### What you should do
In your copy, include no images and return each entry exactly as written.
Materials provided START
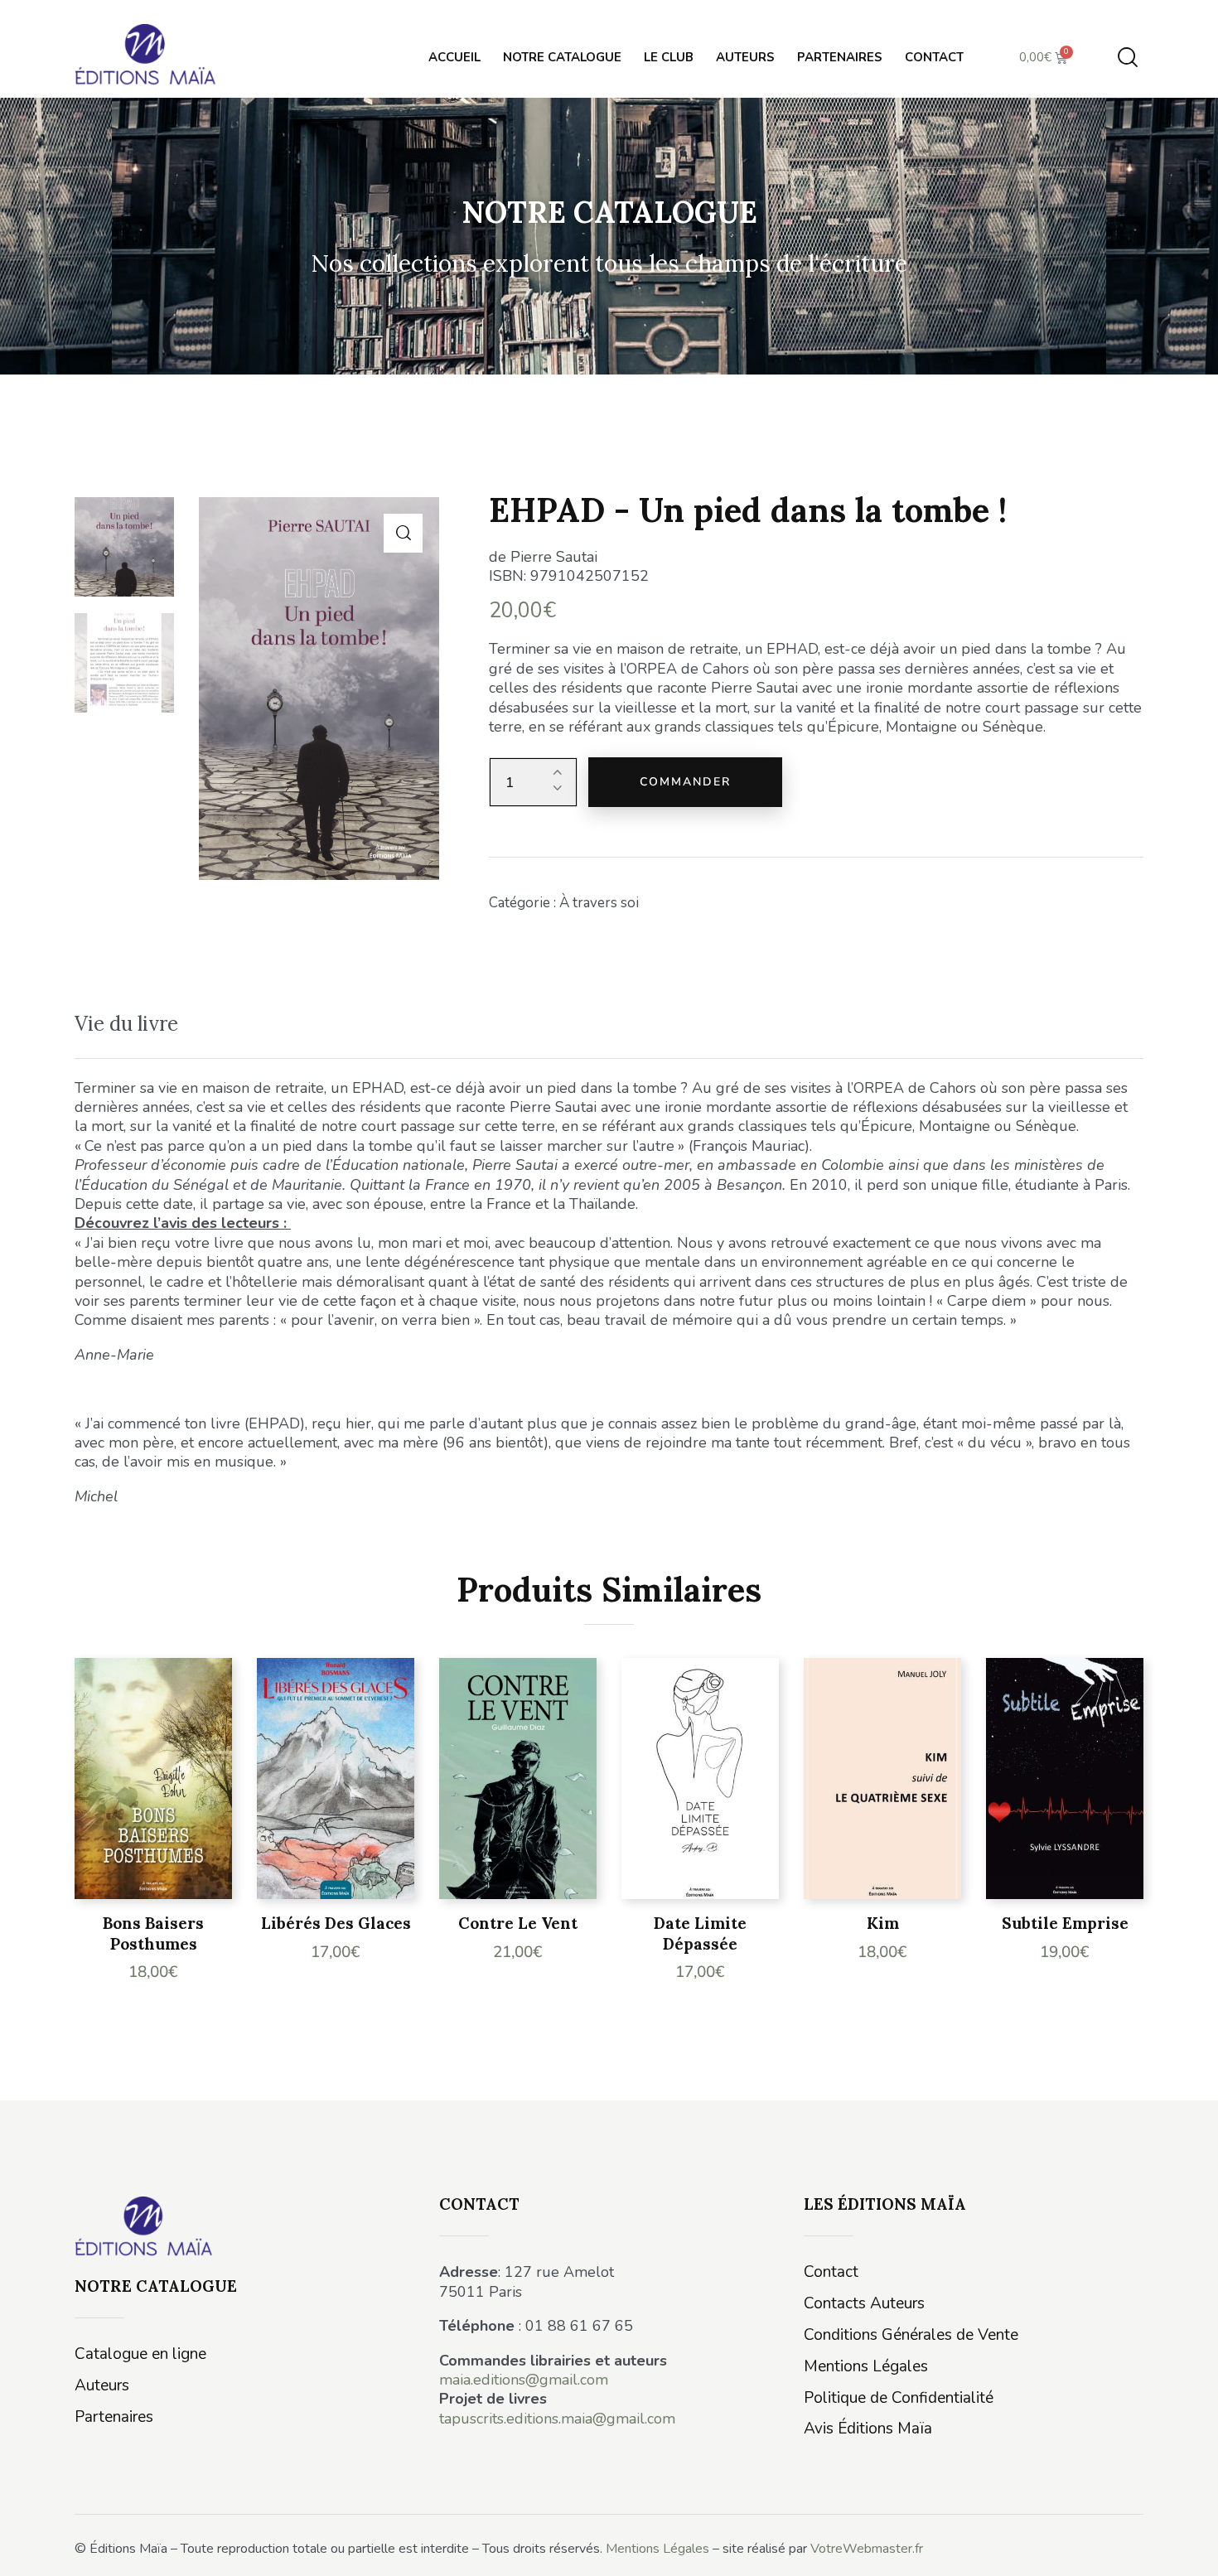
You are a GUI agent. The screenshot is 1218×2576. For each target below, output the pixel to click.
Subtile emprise (1065, 1923)
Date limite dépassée (700, 1933)
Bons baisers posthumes (153, 1933)
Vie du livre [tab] (126, 1024)
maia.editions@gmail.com (523, 2380)
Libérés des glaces (336, 1923)
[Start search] (1127, 57)
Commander (685, 782)
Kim (883, 1923)
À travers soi (599, 902)
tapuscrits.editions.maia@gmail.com (557, 2419)
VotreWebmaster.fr (866, 2549)
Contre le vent (518, 1923)
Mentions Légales (657, 2549)
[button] (403, 533)
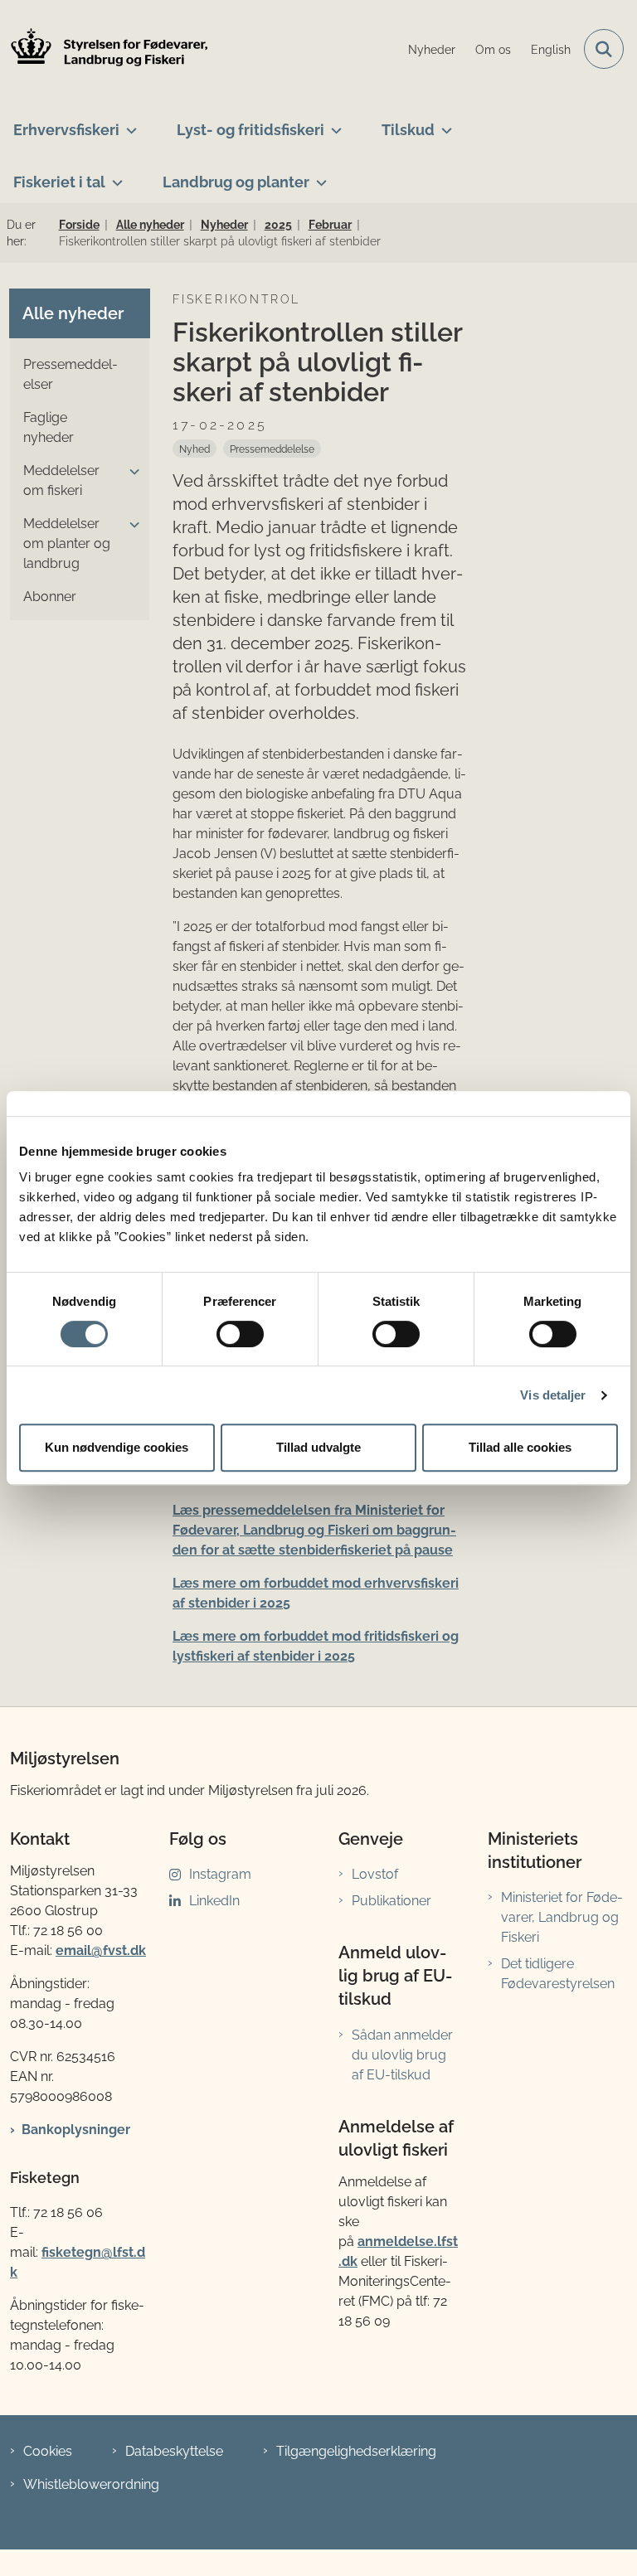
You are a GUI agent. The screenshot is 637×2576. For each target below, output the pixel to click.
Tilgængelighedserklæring (356, 2451)
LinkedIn (214, 1901)
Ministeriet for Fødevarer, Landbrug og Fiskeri (562, 1917)
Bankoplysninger (76, 2129)
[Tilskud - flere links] (443, 123)
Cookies (47, 2451)
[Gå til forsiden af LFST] (104, 49)
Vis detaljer (553, 1395)
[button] (130, 472)
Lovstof (375, 1874)
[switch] (240, 1334)
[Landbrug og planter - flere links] (318, 176)
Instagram (220, 1874)
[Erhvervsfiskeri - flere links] (128, 123)
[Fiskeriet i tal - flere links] (114, 176)
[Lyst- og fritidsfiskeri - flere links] (333, 123)
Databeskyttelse (174, 2451)
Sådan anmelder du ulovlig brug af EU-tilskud (402, 2055)
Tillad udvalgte (318, 1447)
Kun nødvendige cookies (116, 1447)
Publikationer (391, 1901)
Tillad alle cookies (520, 1447)
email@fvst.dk (101, 1950)
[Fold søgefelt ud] (604, 49)
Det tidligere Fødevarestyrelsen (558, 1973)
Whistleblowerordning (91, 2484)
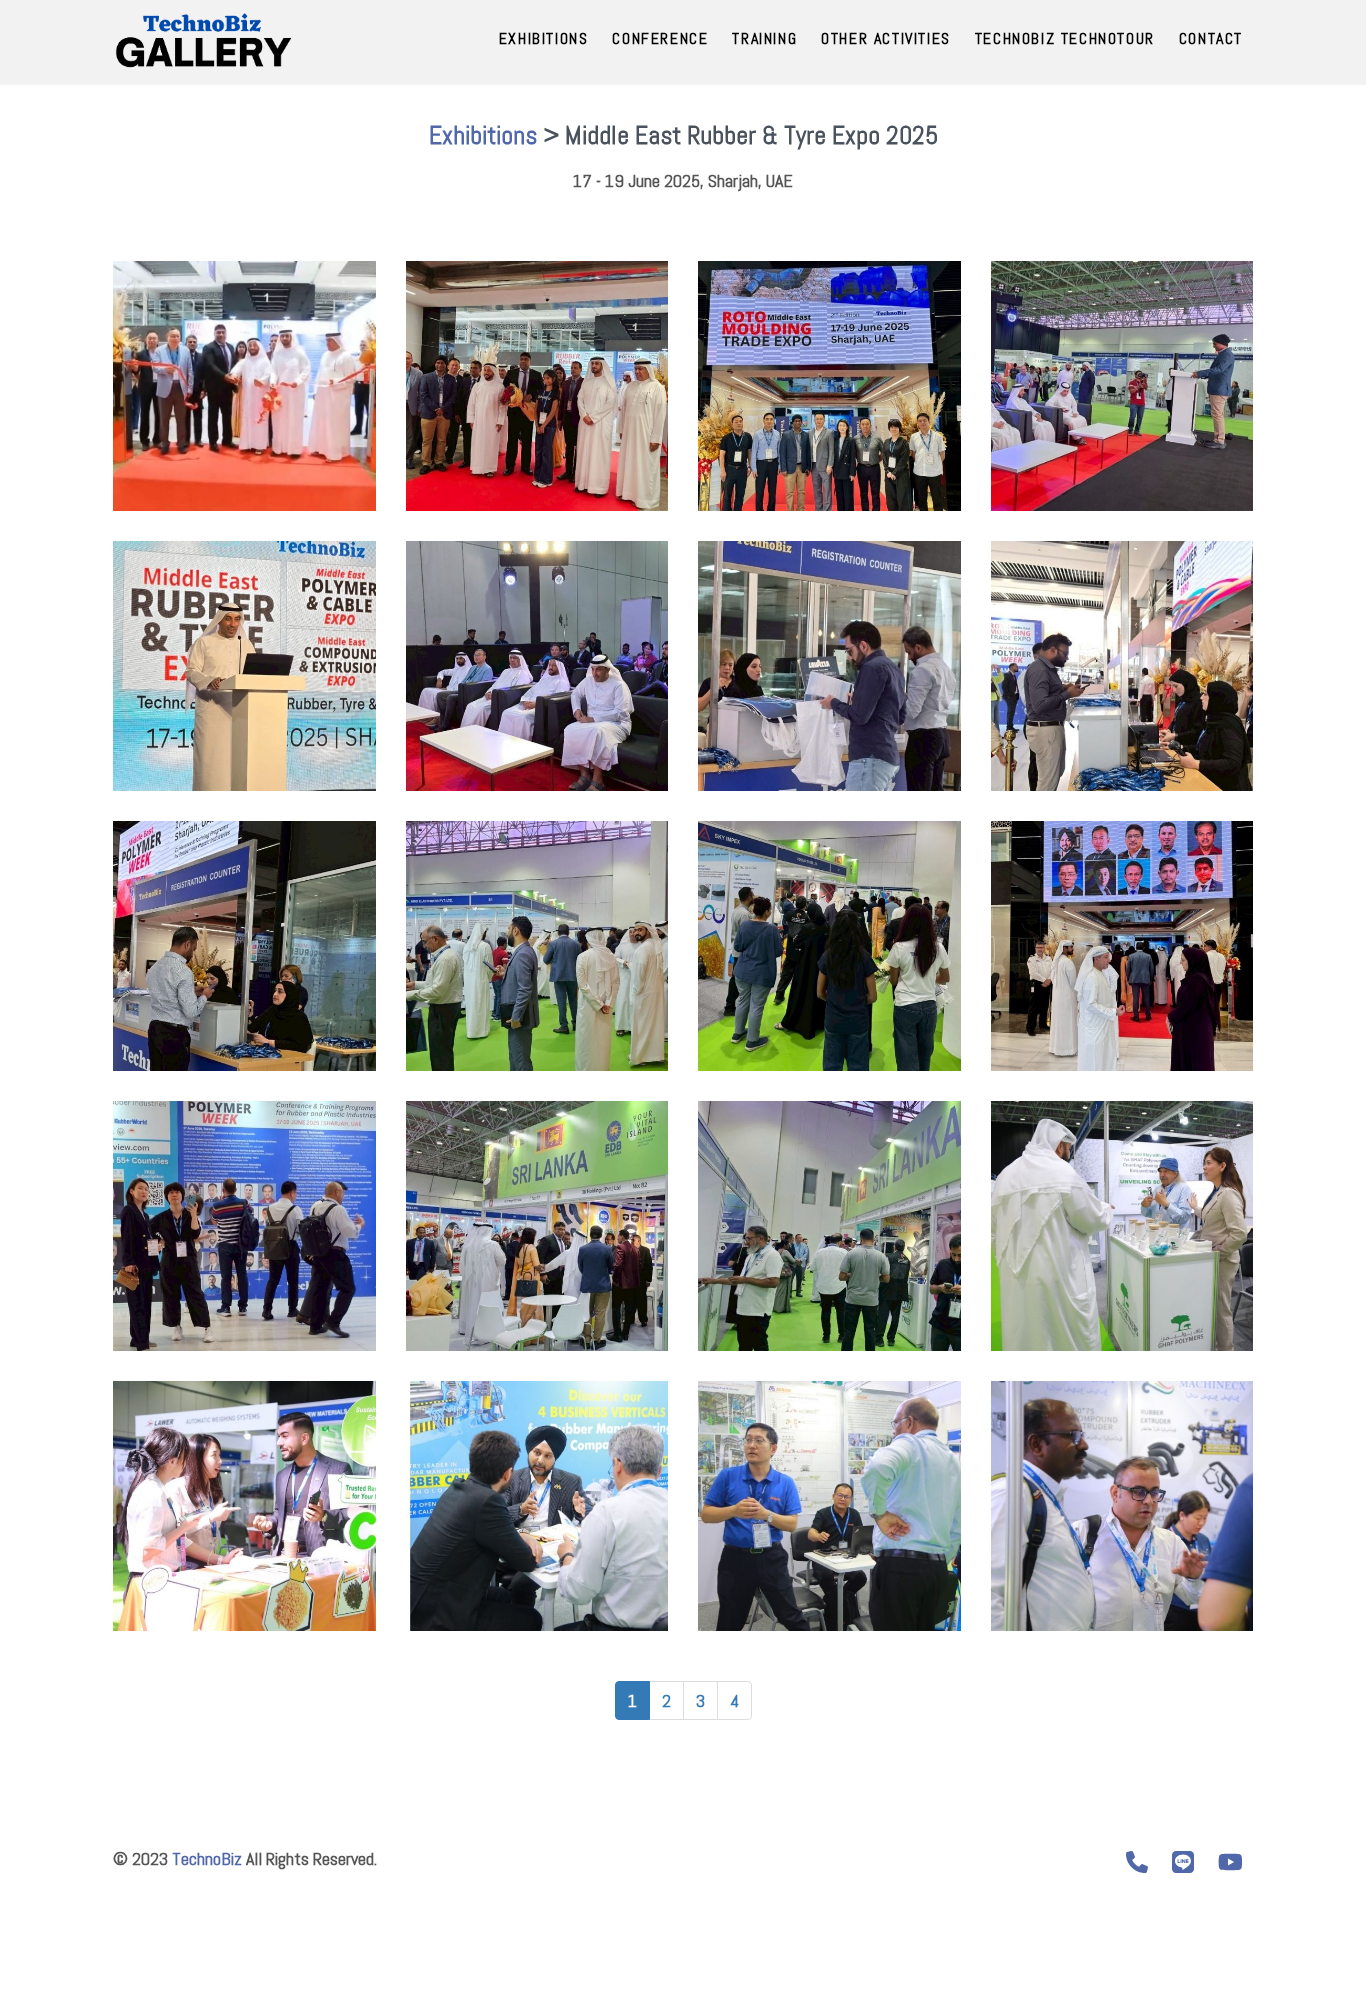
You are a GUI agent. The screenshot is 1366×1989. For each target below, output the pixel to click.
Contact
Materials provided END
### Answer to this exercise
You are a GUI agent. The screenshot is 1218×2576. For each target below, output the pixel to click.
Subtile emprise (1065, 1923)
Date limite dépassée (700, 1933)
Bons baisers posthumes (153, 1933)
Vie du livre [tab] (126, 1024)
maia.editions@gmail.com (523, 2380)
Libérés des glaces (336, 1923)
[Start search] (1127, 57)
Commander (685, 782)
Kim (883, 1923)
À travers soi (599, 902)
tapuscrits.editions.maia@gmail.com (557, 2419)
VotreWebmaster.fr (866, 2549)
Contre le vent (518, 1923)
Mentions Légales (657, 2549)
[button] (403, 533)
You are a GUI agent. The screenshot is 637×2576. For each target below, output the pixel to click.
Tilgængelighedserklæring (356, 2451)
LinkedIn (214, 1901)
Ministeriet for Fødevarer, Landbrug og Fiskeri (562, 1917)
Bankoplysninger (76, 2129)
[Tilskud - flere links] (443, 123)
Cookies (47, 2451)
[Gå til forsiden af LFST] (104, 49)
Vis detaljer (553, 1395)
[button] (130, 472)
Lovstof (375, 1874)
[switch] (240, 1334)
[Landbrug og planter - flere links] (318, 176)
Instagram (220, 1874)
[Erhvervsfiskeri - flere links] (128, 123)
[Fiskeriet i tal - flere links] (114, 176)
[Lyst- og fritidsfiskeri - flere links] (333, 123)
Databeskyttelse (174, 2451)
Sådan anmelder du ulovlig brug af EU-tilskud (402, 2055)
Tillad udvalgte (318, 1447)
Kun nødvendige cookies (116, 1447)
Publikationer (391, 1901)
Tillad alle cookies (520, 1447)
email@fvst.dk (101, 1950)
[Fold søgefelt ud] (604, 49)
Det tidligere Fødevarestyrelsen (558, 1973)
Whistleblowerordning (91, 2484)
You are a GUI agent. The screenshot is 1366×1989. For each target below, output the pixel to click.
Contact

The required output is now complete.